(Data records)
*** Begin section ***
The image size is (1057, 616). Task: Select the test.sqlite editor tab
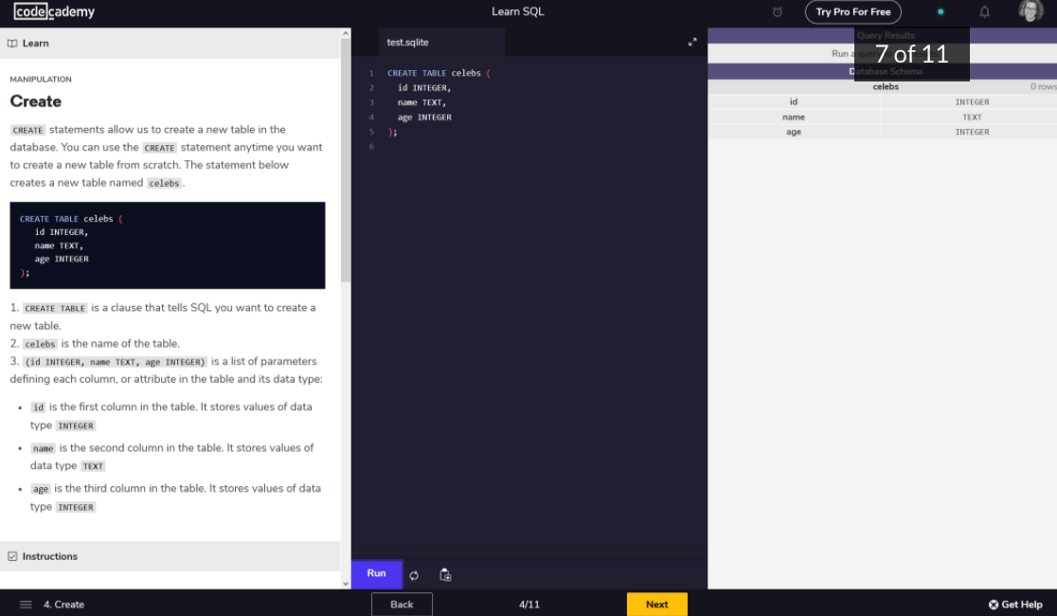[x=408, y=43]
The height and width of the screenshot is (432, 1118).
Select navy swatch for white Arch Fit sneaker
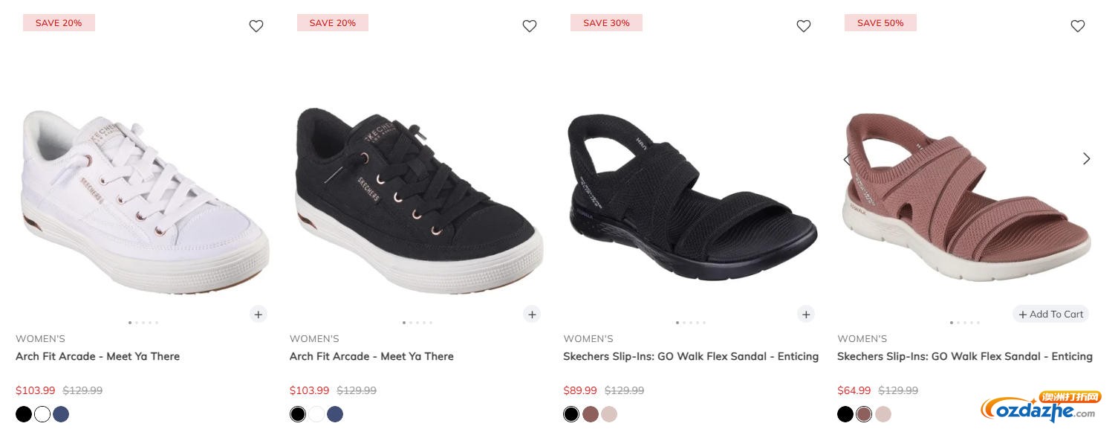(x=61, y=414)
*** End section ***
Only the text of the records is to be reproduced exactly; skip the pictures.

The image size is (1057, 616). Task: Select the test.sqlite editor tab
[x=408, y=43]
The height and width of the screenshot is (432, 1118).
Select navy swatch for white Arch Fit sneaker
(x=61, y=414)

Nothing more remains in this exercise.